_EXTRAIT DU DOCUMENT_
◆ ◆ ◆ ◆

B. Une universalisation à l’épreuve du non recours

Si les garanties d’accès à la formation supposent d’établir un droit protecteur pour les salariés, l’indépendance implique de mobiliser d’autres outils pour favoriser l’appropriation de ce droit par ses titulaires. Outre un désintérêt généralisé y compris des experts universitaires vis-à-vis de la formation des indépendants, se posent pêle-mêle les questions du financement, d’une carence de relai institutionnel, de la construction du projet, etc.

La loi El Khomri renvoie à l’article L.6312-2 du Code du travail selon lequel « les travailleurs indépendants, les membres des professions libérales et des professions non salariées, y compris ceux n’employant aucun salarié, ainsi que leur conjoint collaborateur ou leur conjoint associé, bénéficient personnellement du droit à la formation professionnelle continue ». En principe, il revient au travailleur indépendant de contribuer lui-même au financement de la formation à hauteur de 0,25% du montant annuel du plafond de la Sécurité sociale (art.L.6331-48 du Code du travail). L’apport de la loi El Khomri a été de prévoir que la contribution à la formation professionnelle du travailleur indépendant est prise en charge par la plateforme. Mais le décret d’application du 4 mars 2017 précise que cette contribution n’est en réalité qu’un remboursement sur demande du travailleur qui doit apporter des justificatifs de paiement et attester d’un chiffre d’affaires annuel d’au moins 13% du plafond annuel. En d’autres termes, le travailleur doit faire l’avance, ce qui suppose d’avoir épargné à cet effet et à tout le moins de faire une avance. Autant de conditions qui ruinent l’effectivité de la mesure et brouillent le caractère universel du droit à la formation professionnelle.

◆ ◆ ◆ ◆

_DONNÉES FOURNIES_

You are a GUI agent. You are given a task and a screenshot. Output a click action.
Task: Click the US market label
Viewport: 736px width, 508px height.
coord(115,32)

◆ ◆ ◆ ◆

_CONSIGNE_
Selon l'extrait sur la formation des travailleurs indépendants, à quelle hauteur le travailleur indépendant contribue-t-il en principe au financement de sa formation ?

_CORRIGÉ_
À hauteur de 0,25 % du montant annuel du plafond de la Sécurité sociale.